Ein Sachverhalt, zwei Sichtweisen

Schon ohne persönlichen Bezug, also z.B. rein aus der Brille des Sprach- und Kommunikations- oder des Politikwissenschaftlers, ist der folgende Auszug aus einem Beitrag sehr interessant:

Ein älterer palästinensischer Mann steht vor seinem Haus und wischt sich Tränen aus dem Gesicht. Sein Sohn hat am Vorabend drei Israelis getötet. Manche israelische Medien schreiben, er habe die Familienmitglieder förmlich abgeschlachtet. "Der Junge hat gesehen, was die Israelis gerade an der Al-Aksa-Moschee machen", sagt er. "Sie töten, schlagen, verwunden die Menschen. Es gibt keine Gebete in unserer Heiligen Stätte mehr." Wenn es diesen Ort nicht mehr gebe, sagt der Vater, dann verschwinde auch die Ehre der Muslime.
Quelle: Tagesschau.de, 22. Juli: Jerusalem und Westjordanland – Keine Versöhnung im Tempelberg-Streit

Auf eine gänzlich andere Art und Weise beschreibt Thomas Eppinger für die österreichische Website Schlaglichter den Sachverhalt.
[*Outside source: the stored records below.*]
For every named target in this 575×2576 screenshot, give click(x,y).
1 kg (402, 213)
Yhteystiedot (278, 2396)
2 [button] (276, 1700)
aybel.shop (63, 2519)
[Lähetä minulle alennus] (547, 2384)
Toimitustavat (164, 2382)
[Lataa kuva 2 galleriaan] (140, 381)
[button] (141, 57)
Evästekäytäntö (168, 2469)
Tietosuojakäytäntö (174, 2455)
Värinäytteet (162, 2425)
Schon die Überschrift ist eine Ansage: Ein Kampf zwischen Zivilisation und Barbarei.

Schlussendlich noch ein Zitat aus Eppingers Artikel, das grundsätzlich gilt (sich also äquivalent auch auf andere Sachverhalte übertragen lässt):

"Wie kann man unparteiisch sein, wenn die Barbarei die Zivilisation bekämpft?"